_WHAT TO PRODUCE_. Reproduce the gummy bears thread word for word, from "hahaha.. great subject!" to "Cool cat, too!".

# Gummy Bears



## jrice12 (Dec 12, 2011)

Finally got a shot done - but my assistant kept trying to help, knocking them down after I set them up....


----------



## cgipson1 (Dec 12, 2011)

hahaha.. great subject!  Funny.. I was wandering through Target yesterday, looking at some of the kids toys (hex bugs).. thinking they would be fun to shoot. May have to do that....

I do like your little Gummi Bears though!  

Cool cat, too!


----------



## Robin Usagani (Dec 12, 2011)

It looks like your cat didnt see the glass door one too many times.


----------



## jrice12 (Dec 12, 2011)

Schwettylens said:


> It looks like your cat didnt see the glass door one too many times.



Exotic Shorthairs actually come that way, but you have to keep this one out of the head shop.... You never know what he'll come home with!


----------



## onerugrat (Dec 15, 2011)

Yummy, great pic!    has anyone tried gummy bears soaked in vodka? I hear its the new craze and they go down really easy, a little too easy.


----------



## MissCream (Dec 15, 2011)

onerugrat said:
			
		

> Yummy, great pic!    has anyone tried gummy bears soaked in vodka? I hear its the new craze and they go down really easy, a little too easy.



Yes I have and they are fantastic!!!


----------

_DATA EXCERPT_.
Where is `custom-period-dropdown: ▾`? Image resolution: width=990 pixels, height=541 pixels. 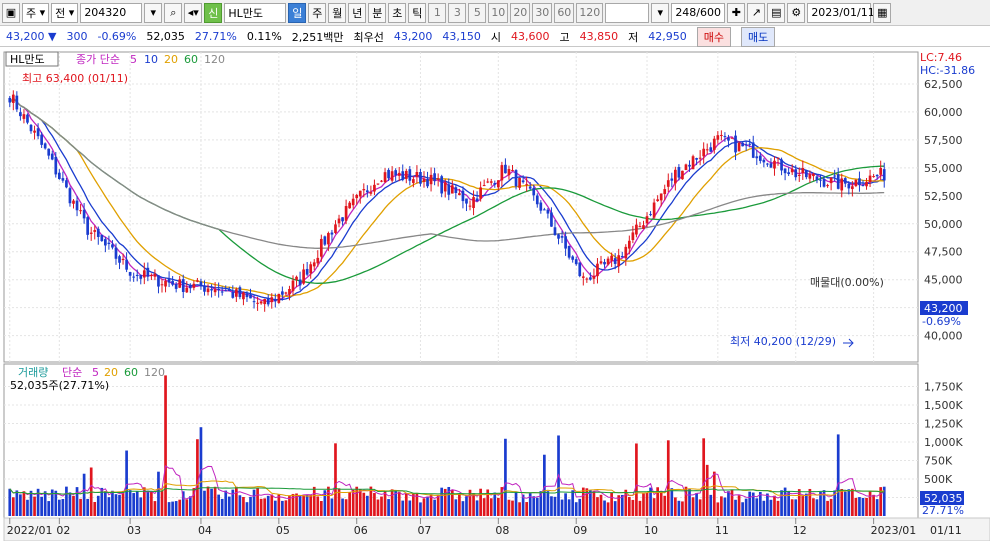 custom-period-dropdown: ▾ is located at coordinates (660, 12).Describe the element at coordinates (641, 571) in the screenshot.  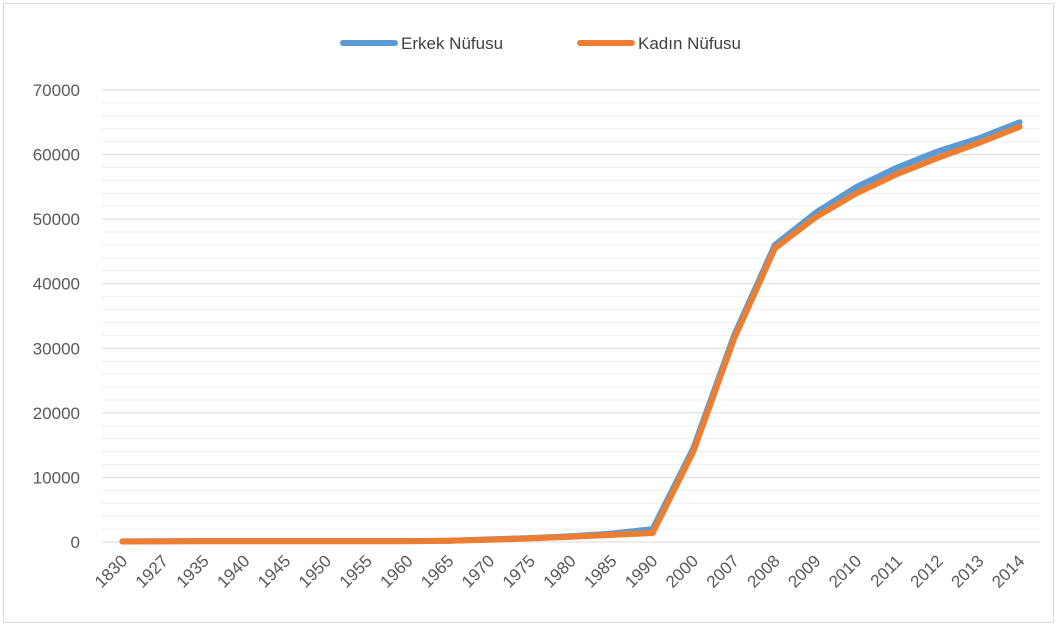
I see `x-tick-label: 1990` at that location.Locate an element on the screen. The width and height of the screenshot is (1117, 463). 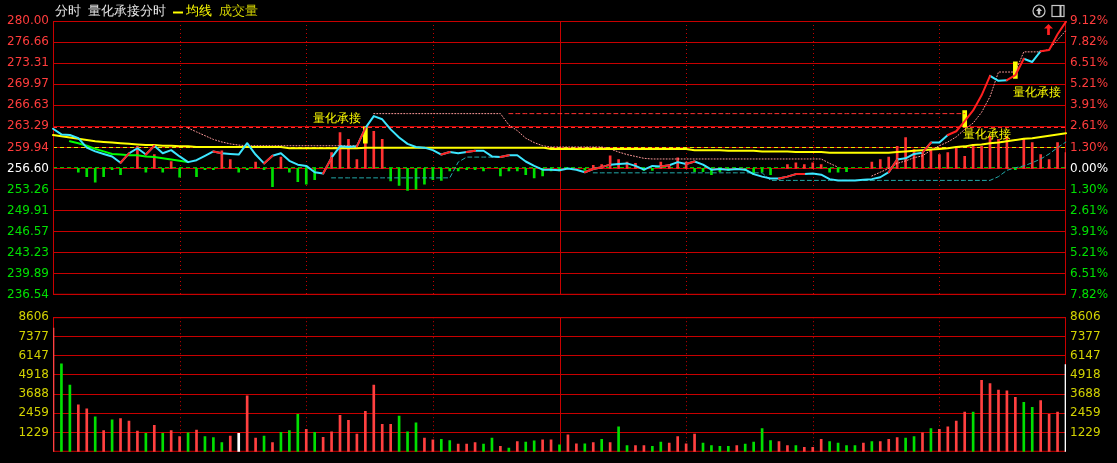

_COMPLETED TASK_.
hahaha.. great subject!  Funny.. I was wandering through Target yesterday, looking at some of the kids toys (hex bugs).. thinking they would be fun to shoot. May have to do that....

I do like your little Gummi Bears though!  

Cool cat, too!